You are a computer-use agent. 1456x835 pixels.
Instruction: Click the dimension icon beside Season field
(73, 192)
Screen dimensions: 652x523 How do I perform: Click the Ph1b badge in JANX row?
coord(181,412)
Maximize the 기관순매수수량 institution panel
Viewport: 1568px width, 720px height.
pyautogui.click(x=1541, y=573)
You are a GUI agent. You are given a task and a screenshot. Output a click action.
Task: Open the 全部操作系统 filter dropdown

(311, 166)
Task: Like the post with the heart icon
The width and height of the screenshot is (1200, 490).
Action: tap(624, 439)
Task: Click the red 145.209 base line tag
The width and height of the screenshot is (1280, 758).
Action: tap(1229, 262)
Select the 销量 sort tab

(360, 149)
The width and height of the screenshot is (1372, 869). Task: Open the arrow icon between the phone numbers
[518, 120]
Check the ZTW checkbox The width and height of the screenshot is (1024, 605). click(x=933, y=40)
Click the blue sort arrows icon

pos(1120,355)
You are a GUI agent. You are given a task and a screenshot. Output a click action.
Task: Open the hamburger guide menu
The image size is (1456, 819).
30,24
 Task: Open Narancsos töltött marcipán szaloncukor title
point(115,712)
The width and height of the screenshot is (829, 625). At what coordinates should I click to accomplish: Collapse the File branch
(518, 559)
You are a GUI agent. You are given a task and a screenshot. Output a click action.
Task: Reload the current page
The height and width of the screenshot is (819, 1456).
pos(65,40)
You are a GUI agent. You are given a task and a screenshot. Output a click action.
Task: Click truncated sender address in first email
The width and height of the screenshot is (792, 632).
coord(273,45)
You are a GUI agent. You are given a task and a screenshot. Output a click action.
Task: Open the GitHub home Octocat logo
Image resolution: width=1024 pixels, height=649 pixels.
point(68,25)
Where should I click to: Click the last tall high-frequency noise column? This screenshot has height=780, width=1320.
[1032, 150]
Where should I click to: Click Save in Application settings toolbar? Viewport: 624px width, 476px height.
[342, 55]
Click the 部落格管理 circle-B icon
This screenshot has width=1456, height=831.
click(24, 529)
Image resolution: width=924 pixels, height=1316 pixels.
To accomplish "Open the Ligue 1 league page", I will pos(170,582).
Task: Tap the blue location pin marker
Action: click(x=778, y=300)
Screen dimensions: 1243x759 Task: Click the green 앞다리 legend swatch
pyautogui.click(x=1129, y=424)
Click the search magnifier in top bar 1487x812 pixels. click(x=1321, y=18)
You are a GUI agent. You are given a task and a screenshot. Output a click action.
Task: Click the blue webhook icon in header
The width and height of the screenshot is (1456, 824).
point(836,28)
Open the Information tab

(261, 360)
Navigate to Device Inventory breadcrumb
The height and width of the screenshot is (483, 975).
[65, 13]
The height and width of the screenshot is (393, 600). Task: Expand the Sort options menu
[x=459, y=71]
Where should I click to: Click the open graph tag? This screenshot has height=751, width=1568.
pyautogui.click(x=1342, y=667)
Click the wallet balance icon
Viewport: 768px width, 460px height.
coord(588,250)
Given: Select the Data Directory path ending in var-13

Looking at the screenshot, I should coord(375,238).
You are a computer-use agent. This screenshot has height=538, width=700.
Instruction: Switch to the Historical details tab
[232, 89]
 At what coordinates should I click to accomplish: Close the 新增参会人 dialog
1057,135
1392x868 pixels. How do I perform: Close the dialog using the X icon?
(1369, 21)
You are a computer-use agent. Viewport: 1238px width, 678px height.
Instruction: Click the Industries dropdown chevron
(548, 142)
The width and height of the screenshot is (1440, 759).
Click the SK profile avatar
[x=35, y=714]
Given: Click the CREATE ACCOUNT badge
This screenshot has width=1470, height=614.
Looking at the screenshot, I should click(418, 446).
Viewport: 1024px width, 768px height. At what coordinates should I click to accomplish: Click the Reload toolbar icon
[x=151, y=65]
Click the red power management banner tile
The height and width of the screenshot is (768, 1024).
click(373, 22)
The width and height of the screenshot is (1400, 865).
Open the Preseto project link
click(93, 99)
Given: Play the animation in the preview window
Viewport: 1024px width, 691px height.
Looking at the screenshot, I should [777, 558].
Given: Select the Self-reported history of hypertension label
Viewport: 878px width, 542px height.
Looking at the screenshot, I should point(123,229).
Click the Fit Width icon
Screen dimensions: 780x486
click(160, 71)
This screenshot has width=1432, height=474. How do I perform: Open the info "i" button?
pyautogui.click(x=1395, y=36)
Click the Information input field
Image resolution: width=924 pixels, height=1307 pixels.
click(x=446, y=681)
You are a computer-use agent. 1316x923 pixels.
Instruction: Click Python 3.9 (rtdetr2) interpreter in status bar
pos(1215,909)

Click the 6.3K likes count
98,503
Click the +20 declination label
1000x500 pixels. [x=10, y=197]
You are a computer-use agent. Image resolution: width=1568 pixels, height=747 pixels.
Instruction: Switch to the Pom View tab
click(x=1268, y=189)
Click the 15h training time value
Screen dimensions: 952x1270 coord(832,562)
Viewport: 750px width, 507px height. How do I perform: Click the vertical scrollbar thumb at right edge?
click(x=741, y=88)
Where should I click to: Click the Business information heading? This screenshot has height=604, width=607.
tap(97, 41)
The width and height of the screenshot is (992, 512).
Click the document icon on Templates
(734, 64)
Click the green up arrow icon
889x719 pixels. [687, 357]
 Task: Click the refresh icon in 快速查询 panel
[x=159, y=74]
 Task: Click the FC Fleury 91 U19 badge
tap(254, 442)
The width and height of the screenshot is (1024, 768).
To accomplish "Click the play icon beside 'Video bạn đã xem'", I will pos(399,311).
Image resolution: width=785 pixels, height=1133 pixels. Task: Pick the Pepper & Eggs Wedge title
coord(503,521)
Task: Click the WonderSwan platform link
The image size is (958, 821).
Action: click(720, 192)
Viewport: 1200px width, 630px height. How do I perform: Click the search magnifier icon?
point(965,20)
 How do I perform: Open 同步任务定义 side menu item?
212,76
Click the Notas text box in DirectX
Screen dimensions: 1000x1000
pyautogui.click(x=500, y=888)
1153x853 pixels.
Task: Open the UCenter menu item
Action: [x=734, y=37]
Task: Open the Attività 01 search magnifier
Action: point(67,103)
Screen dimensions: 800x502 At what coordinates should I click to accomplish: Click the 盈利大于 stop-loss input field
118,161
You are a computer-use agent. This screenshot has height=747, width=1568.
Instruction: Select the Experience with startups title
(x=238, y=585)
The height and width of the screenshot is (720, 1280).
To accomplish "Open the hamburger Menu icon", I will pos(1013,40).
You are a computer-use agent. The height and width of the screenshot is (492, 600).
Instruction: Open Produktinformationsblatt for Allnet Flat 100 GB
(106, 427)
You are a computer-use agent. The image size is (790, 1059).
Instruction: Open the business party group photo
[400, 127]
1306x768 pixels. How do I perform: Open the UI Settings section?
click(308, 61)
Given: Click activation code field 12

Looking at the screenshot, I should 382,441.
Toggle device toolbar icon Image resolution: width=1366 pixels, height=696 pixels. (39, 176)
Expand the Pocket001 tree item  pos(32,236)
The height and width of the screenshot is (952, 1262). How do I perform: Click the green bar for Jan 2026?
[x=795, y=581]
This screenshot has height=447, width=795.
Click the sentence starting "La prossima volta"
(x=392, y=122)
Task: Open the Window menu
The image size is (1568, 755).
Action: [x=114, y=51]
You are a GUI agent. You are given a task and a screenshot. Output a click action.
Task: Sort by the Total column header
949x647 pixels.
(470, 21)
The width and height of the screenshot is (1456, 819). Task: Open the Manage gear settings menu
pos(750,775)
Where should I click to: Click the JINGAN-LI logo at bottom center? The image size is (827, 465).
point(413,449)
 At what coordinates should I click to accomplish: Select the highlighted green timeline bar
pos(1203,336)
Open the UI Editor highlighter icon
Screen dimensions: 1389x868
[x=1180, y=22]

_ _ _ _ _

Lay out every line of the records above as a Markdown table with the columns Row and Text. Number the rows in order and skip the blank lines.

| Row | Text |
|---|---|
| 1 | You are a computer-use agent. 1456x835 pixels. |
| 2 | Instruction: Click the dimension icon beside Season field |
| 3 | (73, 192) |
| 4 | Screen dimensions: 652x523 How do I perform: Click the Ph1b badge in JANX row? |
| 5 | coord(181,412) |
| 6 | Maximize the 기관순매수수량 institution panel |
| 7 | Viewport: 1568px width, 720px height. |
| 8 | pyautogui.click(x=1541, y=573) |
| 9 | You are a GUI agent. You are given a task and a screenshot. Output a click action. |
| 10 | Task: Open the 全部操作系统 filter dropdown |
| 11 | (311, 166) |
| 12 | Task: Like the post with the heart icon |
| 13 | The width and height of the screenshot is (1200, 490). |
| 14 | Action: tap(624, 439) |
| 15 | Task: Click the red 145.209 base line tag |
| 16 | The width and height of the screenshot is (1280, 758). |
| 17 | Action: tap(1229, 262) |
| 18 | Select the 销量 sort tab |
| 19 | (360, 149) |
| 20 | The width and height of the screenshot is (1372, 869). Task: Open the arrow icon between the phone numbers |
| 21 | [518, 120] |
| 22 | Check the ZTW checkbox The width and height of the screenshot is (1024, 605). click(x=933, y=40) |
| 23 | Click the blue sort arrows icon |
| 24 | pos(1120,355) |
| 25 | You are a GUI agent. You are given a task and a screenshot. Output a click action. |
| 26 | Task: Open the hamburger guide menu |
| 27 | The image size is (1456, 819). |
| 28 | 30,24 |
| 29 |  Task: Open Narancsos töltött marcipán szaloncukor title |
| 30 | point(115,712) |
| 31 | The width and height of the screenshot is (829, 625). At what coordinates should I click to accomplish: Collapse the File branch |
| 32 | (518, 559) |
| 33 | You are a GUI agent. You are given a task and a screenshot. Output a click action. |
| 34 | Task: Reload the current page |
| 35 | The height and width of the screenshot is (819, 1456). |
| 36 | pos(65,40) |
| 37 | You are a GUI agent. You are given a task and a screenshot. Output a click action. |
| 38 | Task: Click truncated sender address in first email |
| 39 | The width and height of the screenshot is (792, 632). |
| 40 | coord(273,45) |
| 41 | You are a GUI agent. You are given a task and a screenshot. Output a click action. |
| 42 | Task: Open the GitHub home Octocat logo |
| 43 | Image resolution: width=1024 pixels, height=649 pixels. |
| 44 | point(68,25) |
| 45 | Where should I click to: Click the last tall high-frequency noise column? This screenshot has height=780, width=1320. |
| 46 | [1032, 150] |
| 47 | Where should I click to: Click Save in Application settings toolbar? Viewport: 624px width, 476px height. |
| 48 | [342, 55] |
| 49 | Click the 部落格管理 circle-B icon |
| 50 | This screenshot has width=1456, height=831. |
| 51 | click(24, 529) |
| 52 | Image resolution: width=924 pixels, height=1316 pixels. |
| 53 | To accomplish "Open the Ligue 1 league page", I will pos(170,582). |
| 54 | Task: Tap the blue location pin marker |
| 55 | Action: click(x=778, y=300) |
| 56 | Screen dimensions: 1243x759 Task: Click the green 앞다리 legend swatch |
| 57 | pyautogui.click(x=1129, y=424) |
| 58 | Click the search magnifier in top bar 1487x812 pixels. click(x=1321, y=18) |
| 59 | You are a GUI agent. You are given a task and a screenshot. Output a click action. |
| 60 | Task: Click the blue webhook icon in header |
| 61 | The width and height of the screenshot is (1456, 824). |
| 62 | point(836,28) |
| 63 | Open the Information tab |
| 64 | (261, 360) |
| 65 | Navigate to Device Inventory breadcrumb |
| 66 | The height and width of the screenshot is (483, 975). |
| 67 | [65, 13] |
| 68 | The height and width of the screenshot is (393, 600). Task: Expand the Sort options menu |
| 69 | [x=459, y=71] |
| 70 | Where should I click to: Click the open graph tag? This screenshot has height=751, width=1568. |
| 71 | pyautogui.click(x=1342, y=667) |
| 72 | Click the wallet balance icon |
| 73 | Viewport: 768px width, 460px height. |
| 74 | coord(588,250) |
| 75 | Given: Select the Data Directory path ending in var-13 |
| 76 | Looking at the screenshot, I should coord(375,238). |
| 77 | You are a computer-use agent. This screenshot has height=538, width=700. |
| 78 | Instruction: Switch to the Historical details tab |
| 79 | [232, 89] |
| 80 |  At what coordinates should I click to accomplish: Close the 新增参会人 dialog |
| 81 | 1057,135 |
| 82 | 1392x868 pixels. How do I perform: Close the dialog using the X icon? |
| 83 | (1369, 21) |
| 84 | You are a computer-use agent. Viewport: 1238px width, 678px height. |
| 85 | Instruction: Click the Industries dropdown chevron |
| 86 | (548, 142) |
| 87 | The width and height of the screenshot is (1440, 759). |
| 88 | Click the SK profile avatar |
| 89 | [x=35, y=714] |
| 90 | Given: Click the CREATE ACCOUNT badge |
| 91 | This screenshot has width=1470, height=614. |
| 92 | Looking at the screenshot, I should click(418, 446). |
| 93 | Viewport: 1024px width, 768px height. At what coordinates should I click to accomplish: Click the Reload toolbar icon |
| 94 | [x=151, y=65] |
| 95 | Click the red power management banner tile |
| 96 | The height and width of the screenshot is (768, 1024). |
| 97 | click(373, 22) |
| 98 | The width and height of the screenshot is (1400, 865). |
| 99 | Open the Preseto project link |
| 100 | click(93, 99) |
| 101 | Given: Play the animation in the preview window |
| 102 | Viewport: 1024px width, 691px height. |
| 103 | Looking at the screenshot, I should [777, 558]. |
| 104 | Given: Select the Self-reported history of hypertension label |
| 105 | Viewport: 878px width, 542px height. |
| 106 | Looking at the screenshot, I should point(123,229). |
| 107 | Click the Fit Width icon |
| 108 | Screen dimensions: 780x486 |
| 109 | click(160, 71) |
| 110 | This screenshot has width=1432, height=474. How do I perform: Open the info "i" button? |
| 111 | pyautogui.click(x=1395, y=36) |
| 112 | Click the Information input field |
| 113 | Image resolution: width=924 pixels, height=1307 pixels. |
| 114 | click(x=446, y=681) |
| 115 | You are a computer-use agent. 1316x923 pixels. |
| 116 | Instruction: Click Python 3.9 (rtdetr2) interpreter in status bar |
| 117 | pos(1215,909) |
| 118 | Click the 6.3K likes count |
| 119 | 98,503 |
| 120 | Click the +20 declination label |
| 121 | 1000x500 pixels. [x=10, y=197] |
| 122 | You are a computer-use agent. Image resolution: width=1568 pixels, height=747 pixels. |
| 123 | Instruction: Switch to the Pom View tab |
| 124 | click(x=1268, y=189) |
| 125 | Click the 15h training time value |
| 126 | Screen dimensions: 952x1270 coord(832,562) |
| 127 | Viewport: 750px width, 507px height. How do I perform: Click the vertical scrollbar thumb at right edge? |
| 128 | click(x=741, y=88) |
| 129 | Where should I click to: Click the Business information heading? This screenshot has height=604, width=607. |
| 130 | tap(97, 41) |
| 131 | The width and height of the screenshot is (992, 512). |
| 132 | Click the document icon on Templates |
| 133 | (734, 64) |
| 134 | Click the green up arrow icon |
| 135 | 889x719 pixels. [687, 357] |
| 136 |  Task: Click the refresh icon in 快速查询 panel |
| 137 | [x=159, y=74] |
| 138 |  Task: Click the FC Fleury 91 U19 badge |
| 139 | tap(254, 442) |
| 140 | The width and height of the screenshot is (1024, 768). |
| 141 | To accomplish "Click the play icon beside 'Video bạn đã xem'", I will pos(399,311). |
| 142 | Image resolution: width=785 pixels, height=1133 pixels. Task: Pick the Pepper & Eggs Wedge title |
| 143 | coord(503,521) |
| 144 | Task: Click the WonderSwan platform link |
| 145 | The image size is (958, 821). |
| 146 | Action: click(720, 192) |
| 147 | Viewport: 1200px width, 630px height. How do I perform: Click the search magnifier icon? |
| 148 | point(965,20) |
| 149 |  How do I perform: Open 同步任务定义 side menu item? |
| 150 | 212,76 |
| 151 | Click the Notas text box in DirectX |
| 152 | Screen dimensions: 1000x1000 |
| 153 | pyautogui.click(x=500, y=888) |
| 154 | 1153x853 pixels. |
| 155 | Task: Open the UCenter menu item |
| 156 | Action: [x=734, y=37] |
| 157 | Task: Open the Attività 01 search magnifier |
| 158 | Action: point(67,103) |
| 159 | Screen dimensions: 800x502 At what coordinates should I click to accomplish: Click the 盈利大于 stop-loss input field |
| 160 | 118,161 |
| 161 | You are a computer-use agent. This screenshot has height=747, width=1568. |
| 162 | Instruction: Select the Experience with startups title |
| 163 | (x=238, y=585) |
| 164 | The height and width of the screenshot is (720, 1280). |
| 165 | To accomplish "Open the hamburger Menu icon", I will pos(1013,40). |
| 166 | You are a computer-use agent. The height and width of the screenshot is (492, 600). |
| 167 | Instruction: Open Produktinformationsblatt for Allnet Flat 100 GB |
| 168 | (106, 427) |
| 169 | You are a computer-use agent. The image size is (790, 1059). |
| 170 | Instruction: Open the business party group photo |
| 171 | [400, 127] |
| 172 | 1306x768 pixels. How do I perform: Open the UI Settings section? |
| 173 | click(308, 61) |
| 174 | Given: Click activation code field 12 |
| 175 | Looking at the screenshot, I should 382,441. |
| 176 | Toggle device toolbar icon Image resolution: width=1366 pixels, height=696 pixels. (39, 176) |
| 177 | Expand the Pocket001 tree item  pos(32,236) |
| 178 | The height and width of the screenshot is (952, 1262). How do I perform: Click the green bar for Jan 2026? |
| 179 | [x=795, y=581] |
| 180 | This screenshot has height=447, width=795. |
| 181 | Click the sentence starting "La prossima volta" |
| 182 | (x=392, y=122) |
| 183 | Task: Open the Window menu |
| 184 | The image size is (1568, 755). |
| 185 | Action: [x=114, y=51] |
| 186 | You are a GUI agent. You are given a task and a screenshot. Output a click action. |
| 187 | Task: Sort by the Total column header |
| 188 | 949x647 pixels. |
| 189 | (470, 21) |
| 190 | The width and height of the screenshot is (1456, 819). Task: Open the Manage gear settings menu |
| 191 | pos(750,775) |
| 192 | Where should I click to: Click the JINGAN-LI logo at bottom center? The image size is (827, 465). |
| 193 | point(413,449) |
| 194 |  At what coordinates should I click to accomplish: Select the highlighted green timeline bar |
| 195 | pos(1203,336) |
| 196 | Open the UI Editor highlighter icon |
| 197 | Screen dimensions: 1389x868 |
| 198 | [x=1180, y=22] |